Aim of the task
Retyping the records exactly is the whole task.

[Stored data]
╔══

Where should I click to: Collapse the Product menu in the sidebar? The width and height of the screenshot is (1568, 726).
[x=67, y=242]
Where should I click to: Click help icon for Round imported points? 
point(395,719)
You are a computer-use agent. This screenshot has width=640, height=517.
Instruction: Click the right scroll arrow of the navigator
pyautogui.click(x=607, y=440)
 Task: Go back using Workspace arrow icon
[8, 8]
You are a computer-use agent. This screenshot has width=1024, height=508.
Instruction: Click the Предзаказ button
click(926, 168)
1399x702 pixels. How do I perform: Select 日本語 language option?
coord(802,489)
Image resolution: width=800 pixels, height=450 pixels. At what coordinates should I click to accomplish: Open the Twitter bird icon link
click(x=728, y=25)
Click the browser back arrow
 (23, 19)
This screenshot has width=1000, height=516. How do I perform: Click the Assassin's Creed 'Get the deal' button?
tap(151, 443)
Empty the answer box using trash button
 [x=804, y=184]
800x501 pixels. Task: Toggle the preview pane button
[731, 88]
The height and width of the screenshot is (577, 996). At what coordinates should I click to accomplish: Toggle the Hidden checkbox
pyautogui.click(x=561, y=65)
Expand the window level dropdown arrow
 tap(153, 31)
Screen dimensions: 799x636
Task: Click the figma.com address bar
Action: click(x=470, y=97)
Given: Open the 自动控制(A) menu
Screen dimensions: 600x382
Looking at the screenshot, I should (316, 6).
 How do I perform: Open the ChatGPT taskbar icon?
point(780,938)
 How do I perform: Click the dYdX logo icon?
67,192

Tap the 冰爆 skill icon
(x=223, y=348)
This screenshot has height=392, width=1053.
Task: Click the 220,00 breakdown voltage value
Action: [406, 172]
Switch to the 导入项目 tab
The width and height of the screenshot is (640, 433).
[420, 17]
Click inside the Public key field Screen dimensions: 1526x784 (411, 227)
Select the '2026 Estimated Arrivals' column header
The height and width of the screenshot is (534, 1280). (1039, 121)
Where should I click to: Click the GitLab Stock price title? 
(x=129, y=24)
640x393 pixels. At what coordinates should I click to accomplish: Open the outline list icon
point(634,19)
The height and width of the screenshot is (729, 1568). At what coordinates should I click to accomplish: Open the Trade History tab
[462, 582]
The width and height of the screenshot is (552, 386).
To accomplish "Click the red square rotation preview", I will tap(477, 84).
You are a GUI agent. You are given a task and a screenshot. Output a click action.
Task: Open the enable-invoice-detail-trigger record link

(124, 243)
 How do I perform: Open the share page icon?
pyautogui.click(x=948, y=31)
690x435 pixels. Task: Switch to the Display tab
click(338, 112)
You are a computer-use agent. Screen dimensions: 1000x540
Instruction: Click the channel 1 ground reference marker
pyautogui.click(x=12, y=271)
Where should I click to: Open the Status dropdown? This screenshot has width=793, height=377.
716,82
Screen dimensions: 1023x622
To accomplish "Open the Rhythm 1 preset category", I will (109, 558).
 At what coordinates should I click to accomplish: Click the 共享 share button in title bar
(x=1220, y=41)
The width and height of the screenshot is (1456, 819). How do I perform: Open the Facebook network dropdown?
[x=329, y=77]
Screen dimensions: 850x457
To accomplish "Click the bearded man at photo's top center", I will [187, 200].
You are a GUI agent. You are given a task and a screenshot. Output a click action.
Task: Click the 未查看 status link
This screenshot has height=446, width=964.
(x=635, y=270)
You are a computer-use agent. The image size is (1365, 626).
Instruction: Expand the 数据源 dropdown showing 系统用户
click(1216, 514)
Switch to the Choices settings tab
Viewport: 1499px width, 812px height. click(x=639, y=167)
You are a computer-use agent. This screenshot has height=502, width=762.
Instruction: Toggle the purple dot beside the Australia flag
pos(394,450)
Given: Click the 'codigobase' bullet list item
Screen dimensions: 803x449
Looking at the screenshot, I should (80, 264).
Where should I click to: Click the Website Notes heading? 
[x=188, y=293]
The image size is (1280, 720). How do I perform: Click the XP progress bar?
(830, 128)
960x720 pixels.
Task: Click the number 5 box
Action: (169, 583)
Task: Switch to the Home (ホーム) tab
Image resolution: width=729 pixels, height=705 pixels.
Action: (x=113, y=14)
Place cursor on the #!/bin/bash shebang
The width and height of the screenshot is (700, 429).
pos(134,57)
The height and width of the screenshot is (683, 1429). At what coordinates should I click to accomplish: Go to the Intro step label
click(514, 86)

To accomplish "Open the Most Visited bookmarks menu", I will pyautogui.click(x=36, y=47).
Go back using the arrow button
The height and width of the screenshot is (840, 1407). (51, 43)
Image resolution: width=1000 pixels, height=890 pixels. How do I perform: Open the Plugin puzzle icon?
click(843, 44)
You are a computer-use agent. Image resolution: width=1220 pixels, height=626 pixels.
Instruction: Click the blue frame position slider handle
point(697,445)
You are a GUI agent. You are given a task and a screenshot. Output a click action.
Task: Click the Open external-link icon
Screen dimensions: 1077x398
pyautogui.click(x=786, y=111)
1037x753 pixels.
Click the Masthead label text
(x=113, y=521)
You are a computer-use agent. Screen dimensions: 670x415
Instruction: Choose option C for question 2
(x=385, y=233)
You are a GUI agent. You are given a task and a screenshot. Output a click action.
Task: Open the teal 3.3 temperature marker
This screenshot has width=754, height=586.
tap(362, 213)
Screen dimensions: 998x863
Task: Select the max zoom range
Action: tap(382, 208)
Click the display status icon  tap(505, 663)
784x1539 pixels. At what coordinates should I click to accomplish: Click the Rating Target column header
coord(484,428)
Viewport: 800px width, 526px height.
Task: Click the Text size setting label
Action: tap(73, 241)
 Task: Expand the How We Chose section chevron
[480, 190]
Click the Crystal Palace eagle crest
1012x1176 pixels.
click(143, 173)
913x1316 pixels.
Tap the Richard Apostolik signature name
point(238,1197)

╚══

Exercise result
Where should I click to: Collapse the Product menu in the sidebar? The width and height of the screenshot is (1568, 726).
[x=67, y=242]
Where should I click to: Click help icon for Round imported points? 
point(395,719)
You are a computer-use agent. This screenshot has width=640, height=517.
Instruction: Click the right scroll arrow of the navigator
pyautogui.click(x=607, y=440)
 Task: Go back using Workspace arrow icon
[8, 8]
You are a computer-use agent. This screenshot has width=1024, height=508.
Instruction: Click the Предзаказ button
click(926, 168)
1399x702 pixels. How do I perform: Select 日本語 language option?
coord(802,489)
Image resolution: width=800 pixels, height=450 pixels. At what coordinates should I click to accomplish: Open the Twitter bird icon link
click(x=728, y=25)
Click the browser back arrow
 (23, 19)
This screenshot has width=1000, height=516. How do I perform: Click the Assassin's Creed 'Get the deal' button?
tap(151, 443)
Empty the answer box using trash button
 [x=804, y=184]
800x501 pixels. Task: Toggle the preview pane button
[731, 88]
The height and width of the screenshot is (577, 996). At what coordinates should I click to accomplish: Toggle the Hidden checkbox
pyautogui.click(x=561, y=65)
Expand the window level dropdown arrow
 tap(153, 31)
Screen dimensions: 799x636
Task: Click the figma.com address bar
Action: click(x=470, y=97)
Given: Open the 自动控制(A) menu
Screen dimensions: 600x382
Looking at the screenshot, I should (316, 6).
 How do I perform: Open the ChatGPT taskbar icon?
point(780,938)
 How do I perform: Click the dYdX logo icon?
67,192

Tap the 冰爆 skill icon
(x=223, y=348)
This screenshot has height=392, width=1053.
Task: Click the 220,00 breakdown voltage value
Action: [406, 172]
Switch to the 导入项目 tab
The width and height of the screenshot is (640, 433).
[420, 17]
Click inside the Public key field Screen dimensions: 1526x784 (411, 227)
Select the '2026 Estimated Arrivals' column header
The height and width of the screenshot is (534, 1280). (1039, 121)
Where should I click to: Click the GitLab Stock price title? 
(x=129, y=24)
640x393 pixels. At what coordinates should I click to accomplish: Open the outline list icon
point(634,19)
The height and width of the screenshot is (729, 1568). At what coordinates should I click to accomplish: Open the Trade History tab
[462, 582]
The width and height of the screenshot is (552, 386).
To accomplish "Click the red square rotation preview", I will tap(477, 84).
You are a GUI agent. You are given a task and a screenshot. Output a click action.
Task: Open the enable-invoice-detail-trigger record link

(124, 243)
 How do I perform: Open the share page icon?
pyautogui.click(x=948, y=31)
690x435 pixels. Task: Switch to the Display tab
click(338, 112)
You are a computer-use agent. Screen dimensions: 1000x540
Instruction: Click the channel 1 ground reference marker
pyautogui.click(x=12, y=271)
Where should I click to: Open the Status dropdown? This screenshot has width=793, height=377.
716,82
Screen dimensions: 1023x622
To accomplish "Open the Rhythm 1 preset category", I will (109, 558).
 At what coordinates should I click to accomplish: Click the 共享 share button in title bar
(x=1220, y=41)
The width and height of the screenshot is (1456, 819). How do I perform: Open the Facebook network dropdown?
[x=329, y=77]
Screen dimensions: 850x457
To accomplish "Click the bearded man at photo's top center", I will [187, 200].
You are a GUI agent. You are given a task and a screenshot. Output a click action.
Task: Click the 未查看 status link
This screenshot has height=446, width=964.
(x=635, y=270)
You are a computer-use agent. The image size is (1365, 626).
Instruction: Expand the 数据源 dropdown showing 系统用户
click(1216, 514)
Switch to the Choices settings tab
Viewport: 1499px width, 812px height. click(x=639, y=167)
You are a computer-use agent. This screenshot has height=502, width=762.
Instruction: Toggle the purple dot beside the Australia flag
pos(394,450)
Given: Click the 'codigobase' bullet list item
Screen dimensions: 803x449
Looking at the screenshot, I should (80, 264).
Where should I click to: Click the Website Notes heading? 
[x=188, y=293]
The image size is (1280, 720). How do I perform: Click the XP progress bar?
(830, 128)
960x720 pixels.
Task: Click the number 5 box
Action: (169, 583)
Task: Switch to the Home (ホーム) tab
Image resolution: width=729 pixels, height=705 pixels.
Action: (x=113, y=14)
Place cursor on the #!/bin/bash shebang
The width and height of the screenshot is (700, 429).
pos(134,57)
The height and width of the screenshot is (683, 1429). At what coordinates should I click to accomplish: Go to the Intro step label
click(514, 86)

To accomplish "Open the Most Visited bookmarks menu", I will pyautogui.click(x=36, y=47).
Go back using the arrow button
The height and width of the screenshot is (840, 1407). (51, 43)
Image resolution: width=1000 pixels, height=890 pixels. How do I perform: Open the Plugin puzzle icon?
click(843, 44)
You are a computer-use agent. Image resolution: width=1220 pixels, height=626 pixels.
Instruction: Click the blue frame position slider handle
point(697,445)
You are a GUI agent. You are given a task and a screenshot. Output a click action.
Task: Click the Open external-link icon
Screen dimensions: 1077x398
pyautogui.click(x=786, y=111)
1037x753 pixels.
Click the Masthead label text
(x=113, y=521)
You are a computer-use agent. Screen dimensions: 670x415
Instruction: Choose option C for question 2
(x=385, y=233)
You are a GUI agent. You are given a task and a screenshot. Output a click action.
Task: Open the teal 3.3 temperature marker
This screenshot has width=754, height=586.
tap(362, 213)
Screen dimensions: 998x863
Task: Select the max zoom range
Action: tap(382, 208)
Click the display status icon  tap(505, 663)
784x1539 pixels. At what coordinates should I click to accomplish: Click the Rating Target column header
coord(484,428)
Viewport: 800px width, 526px height.
Task: Click the Text size setting label
Action: tap(73, 241)
 Task: Expand the How We Chose section chevron
[480, 190]
Click the Crystal Palace eagle crest
1012x1176 pixels.
click(143, 173)
913x1316 pixels.
Tap the Richard Apostolik signature name
point(238,1197)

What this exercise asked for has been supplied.